Novos números do PIB não mudam previsão de queda de 1% em 2015, diz economista

Economista da gestora de recursos Icatu Vanguarda afirmou ao Broadcast que avaliação das agências de risco sobre o País não deve mudar com alteração no cálculo da expansão da economia

O Estado de S. Paulo

11 de março de 2015 | 12h25

Com a revisão do Produto Interno Bruto (PIB) nominal de 2011, de R$ 4,143 trilhões para R$ 4,374 trilhões realizada pelo IBGE, é bem provável que a dívida bruta como proporção do PIB tenha caído naquele ano de 54,2% para perto de 51,3%, comentou ao Broadcast, serviço da Agência Estado, o economista-chefe da Icatu Vanguarda, Rodrigo Alves de Melo.

Em seu diagnóstico, é possível notar que ocorreu alguma diminuição do patamar deste indicador na atualidade, que atingiu 64,4% do PIB em janeiro de 2015. 

"Mesmo que ocorra alguma redução, isso não deve mudar a atual avaliação das agências internacionais de rating sobre o Brasil, pois a dinâmica da dívida nesse período preocupa", destacou.
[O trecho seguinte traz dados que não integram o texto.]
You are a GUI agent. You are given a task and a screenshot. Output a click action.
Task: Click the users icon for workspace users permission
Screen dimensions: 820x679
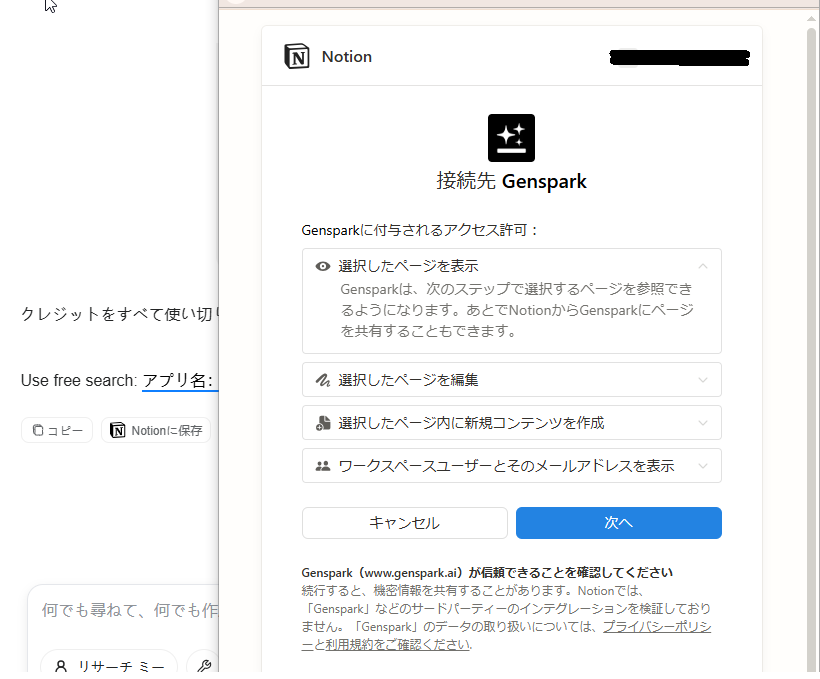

Além disso, o patamar também é alto, dado que a média registrada pelos países emergentes está próxima de 35% do PIB.

Na avaliação de Melo, ao considerar os novos pesos do PIB de 2011 para indústria, agropecuária e serviços, a sua projeção de queda de 1% do PIB para 2015 não será alterada. 

De acordo com o IBGE, no primeiro ano do governo Dilma Rousseff as participações no PIB caíram na Indústria, de 27,5% para 27,2% e na Agropecuária, de 5,5% para 5,1%, enquanto no caso dos Serviços subiu de 67,0% para 67,7%. 

Como o economista estima que a conjuntura é marcada por uma recessão, o quadro implicará em queda de 4% do resultado da Indústria, uma redução de 0,20% do consumo e alta de pouco menos de 2% para a Agricultura.